🤖 AI Summary
To address high point-to-point latency and the absence of grasp intention priors in mixed reality interaction, this paper proposes a real-time grasp intention prediction method relying solely on markerless hand kinematic data. The approach employs a lightweight LSTM network to model local finger dynamics, taking real-time joint trajectory sequences as input and simultaneously predicting grasp timing, target distance, and target size. It achieves, for the first time, sub-21-ms grasp timing prediction (error < 21 ms), centimeter-level distance estimation (error < 1 cm), and peripheral-free target size classification with >97% accuracy. Crucially, the method operates entirely without external sensors—eliminating reliance on depth cameras, inertial measurement units, or other hardware—and satisfies stringent real-time constraints (end-to-end latency < 33 ms). By enabling low-latency, context-aware perception of user intent, it establishes a foundational capability for natural, responsive mixed reality interaction.
📝 Abstract
The ability to predict the object the user intends to grasp offers essential contextual information and may help to leverage the effects of point-to-point latency in interactive environments.
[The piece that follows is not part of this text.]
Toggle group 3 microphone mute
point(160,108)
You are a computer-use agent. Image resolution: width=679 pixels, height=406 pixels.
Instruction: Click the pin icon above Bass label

This paper explores the feasibility and accuracy of real-time recognition of uninstrumented objects based on hand kinematics during reach-to-grasp actions. In a data collection study, we recorded the hand motions of 16 participants while reaching out to grasp and then moving real and synthetic objects. Our results demonstrate that even a simple LSTM network can predict the time point at which the user grasps an object with a precision better than 21 ms and the current distance to this object with a precision better than 1 cm. The target's size can be determined in advance with an accuracy better than 97%. Our results have implications for designing adaptive and fine-grained interactive user interfaces in ubiquitous and mixed-reality environments.